THE COURSE OF TRUE LOVE
When does true love begin? How do two people come to a mutual realization that friendship is not enough to satisfy them any longer? What moves them chose to travel together on the same journey through this world, and what causes their two hearts to inseparably become one, so that each cannot imagine life without the other?
It has often been said that the course of true love never runs smooth. Whether or not this is generally true, it certainly had proven true for Robin and Marian.
Robin of Locksley had loved Marian of Knighton from the day she had accepted his bouquet of wildflowers, hastily plucked and bundled together, and gone somewhat limp, from hands that were sweaty with fear that she would reject his gift, and himself.
Lady Marian, all of eleven years old, hadn't rejected the gift, or him. Instead, she'd stood on the toes of her dainty slippers and kissed his dirt-streaked cheek. As he smiled down at her sweet face, his heart had thudded against his ribs in the ecstatic throes of a boy's first infatuation. From that moment on, they had been together nearly every day.
Years later she had accepted his proposal, and they had spent many a happy hour planning their wedding and their life together. Then, one fateful day, the call had come. Robin, in a fit of patriotic fervor, left Locksley Manor, and his beloved Marian, to follow Richard the Lionheart to the Holy Land. 'To serve king and country', he said. 'To seek glory', she said.
Almost, Marian's youthful love for Robin had died when he abandoned her. She had nursed her resentment against him until she was certain she no longer loved him. And then she had been introduced to Guy of Gisborne. Handsome Guy, whose dark, brooding looks and fiery temper swept her up, heedless of danger, into a headlong passion.
Years passed and Robin did not return, and so Guy had almost taken Robin's place in Marian's heart. But like flame set ablaze in a pile of straw, so had her love for Guy quickly burned itself out when she saw what he was becoming under Sheriff Vaisey's evil tutelage. She had finally rejected him in fear of her life, and almost lost her life in Acre to the man Guy blindly followed and served.
Love had not come easily to Guy, either. He had loved Marian from the moment he saw her at a banquet of the nobles in Nottingham. One look, one glimpse, had been enough. His whole soul was instantly consumed by her; his every waking thought was of how he could win her.
When she left him at the altar, his humiliation had been such that for a time he hated her. But his desire for her grew into an obsession, so that in time his pursuit of her became more determined than ever. Encouraged by the softening he'd seen in her toward him, he had pressed his suit ever more boldly, until that terrible day in Acre when his cherished dreams of Marian had blown to bits before his face and fallen into cold and bitter dust.
For more than a year he had believed she was dead, killed by the Sheriff, only to learn that she had survived her wound, and had married Robin.
Marian had been taken from him forever. But Meg had been there to fill her place. With her innocent love and her firm belief in the goodness she saw in him—when he could discern nothing but bad—she had brought him comfort, and at last he had let himself love her in return.
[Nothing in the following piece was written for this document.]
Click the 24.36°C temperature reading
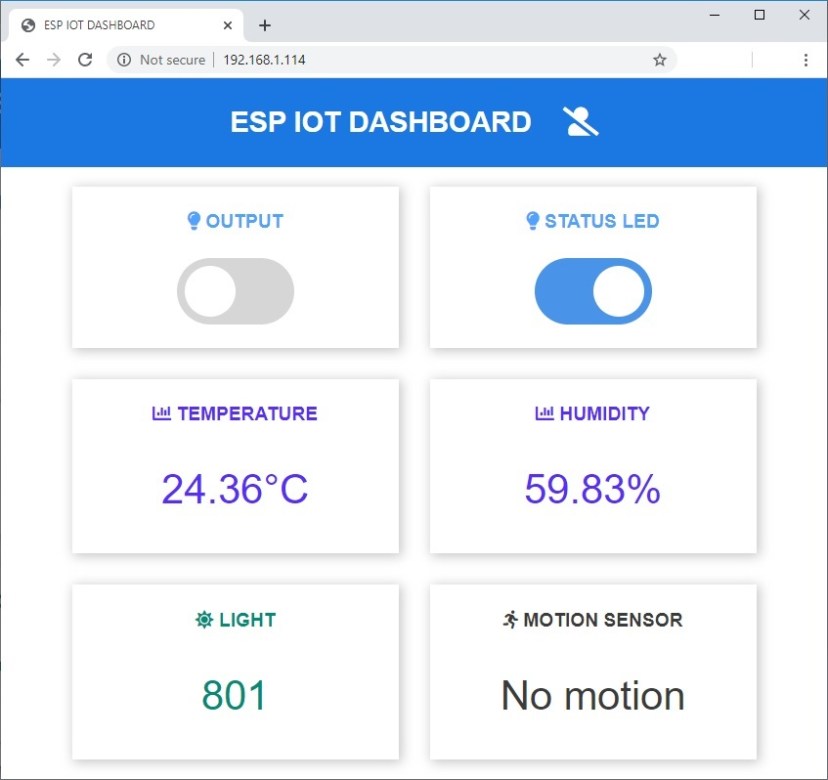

His broken heart had been made whole again with Meg's unswerving devotion. He would always love Marian, but he had seen that it was possible, when one's first and deepest love was irrevocably lost, to learn to love another and be happy.
Love had perhaps come easiest for Meg, for her one and only love had been Guy. Her chosen path as his wife had not been an easy or a smooth road, but she had no regrets. Guy was the center of her world. She lived for him and for their children.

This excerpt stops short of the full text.